Previous studies have shown that permanent or temporary occlusion of the left coronary artery of the mouse results in myocyte apoptosis exclusively in the left ventricular free wall.7,18,24 Thus, we reasoned that the direct injection of the adenovirus expressing constitutively active Akt could minimize myocyte apoptosis in the affected region of the heart. Furthermore, because adenovirus-mediated gene transfer permits acute delivery of recombinant protein, we reasoned that this model would provide a more direct test of protein function than transgenic animals, in which secondary effects of chronic expression can confound analyses. After ischemia-reperfusion injury, the numbers of TUNEL-positive myocyte nuclei in myocardial cells expressing constitutively active Akt were decreased compared with adjacent, nontransduced myocardial cells. Furthermore, the observed decrease in cell death could be attributed to the Akt transgene, because hearts injected with Adeno-βgal revealed no difference in frequency of TUNEL staining in the β-galactosidase–positive and –negative cells. Although serum deprivation in vitro simulates a component of ischemia, ischemia-reperfusion is a more complex stimulus, involving deprivation of growth/survival factors, accumulation of metabolic waste products, changes in mechanical factors, and generation of toxic substances, such as reactive oxygen species.1,4,6,7 Our finding that Akt inhibits myocyte death induced not only by serum deprivation but also by ischemia-reperfusion in vivo suggests that this protein lies at the crossroads of multiple apoptotic stimuli activated during myocardial injury.

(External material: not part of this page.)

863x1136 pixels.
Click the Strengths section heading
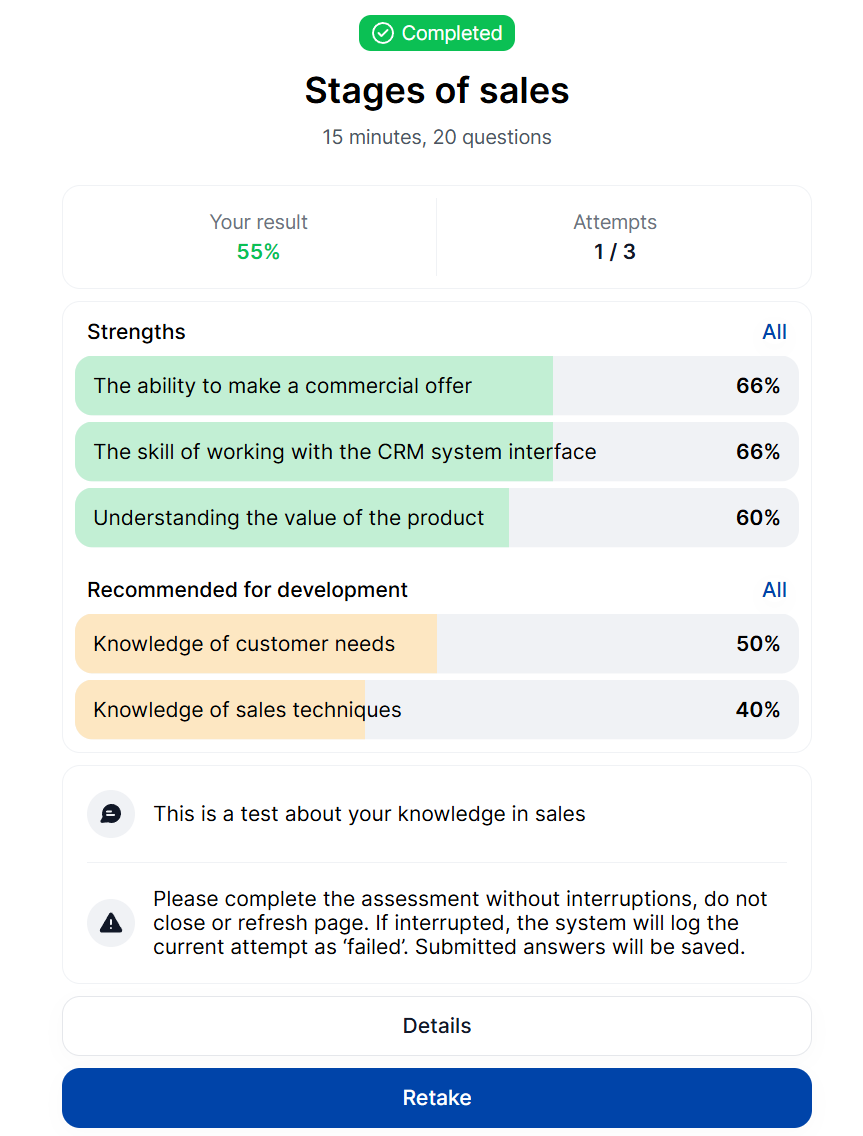click(136, 332)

Signaling pathways that may also converge on Akt include the cardiomyocyte survival factors that function through the glycoprotein 130 (gp130) signal-transducing protein. For example, CT-119 and LIF25 can activate Akt in a wortmannin-sensitive manner,26 but the role of Akt in gp130-mediated survival has yet to be demonstrated. It might also be relevant that insulin administered with glucose and potassium (GIK therapy) can slow the rate of ischemic cell death after acute myocardial infarction, thereby reducing patient mortality.27 Like IGF-1, insulin can activate Akt through its interaction with the IGF-1 receptor.21 Therefore, Akt may function at a nodal point to coordinate growth factor signaling with myocyte survival and thus may represent a logical target for pharmacological or genetic therapies to promote myocyte survival during heart failure.
This work was supported by NIH grants AG-15052, HL-50692, and AR-40197 to Dr Walsh and HL-60665 and HL-61550 to Dr Kitsis. Dr Kitsis is the Charles and Tamara Krasne Faculty Scholar in Cardiovascular Research of the Albert Einstein College of Medicine. Dr Fujio is supported by the Study Group of Molecular Cardiology.